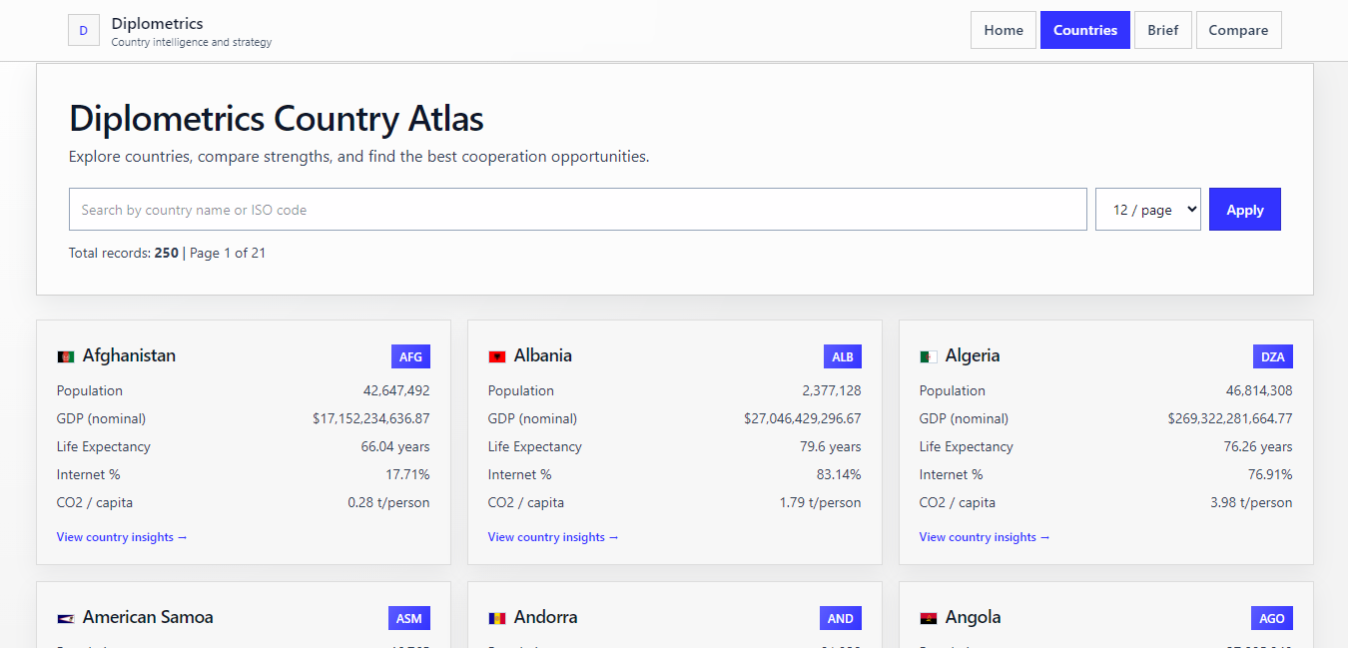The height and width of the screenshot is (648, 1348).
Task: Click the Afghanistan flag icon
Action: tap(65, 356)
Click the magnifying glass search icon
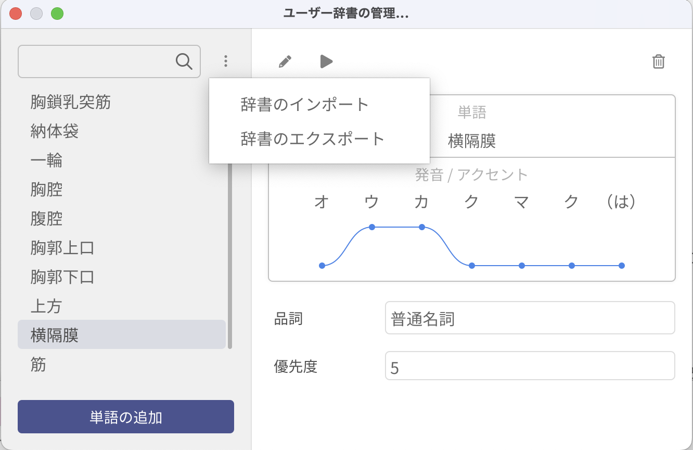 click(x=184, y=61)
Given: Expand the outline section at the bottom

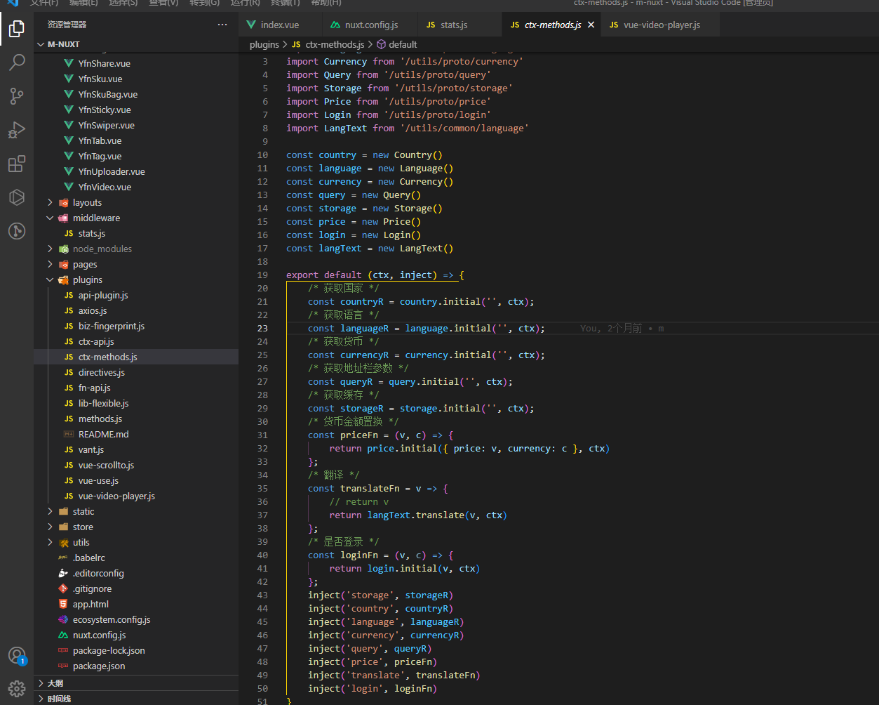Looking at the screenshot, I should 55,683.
::::::::::
What you should do – Output the whole listing above as a two-column CSV with the headers request and answer, one row per answer, with each field in double quotes and its line breaks replaced by spaces. Leave the pictures out.

The response –
request,answer
"","The height and width of the screenshot is (648, 1348). Task: Click the Afghanistan flag icon Action: tap(65, 356)"
"Click the magnifying glass search icon","click(x=184, y=61)"
"Given: Expand the outline section at the bottom","Looking at the screenshot, I should 55,683."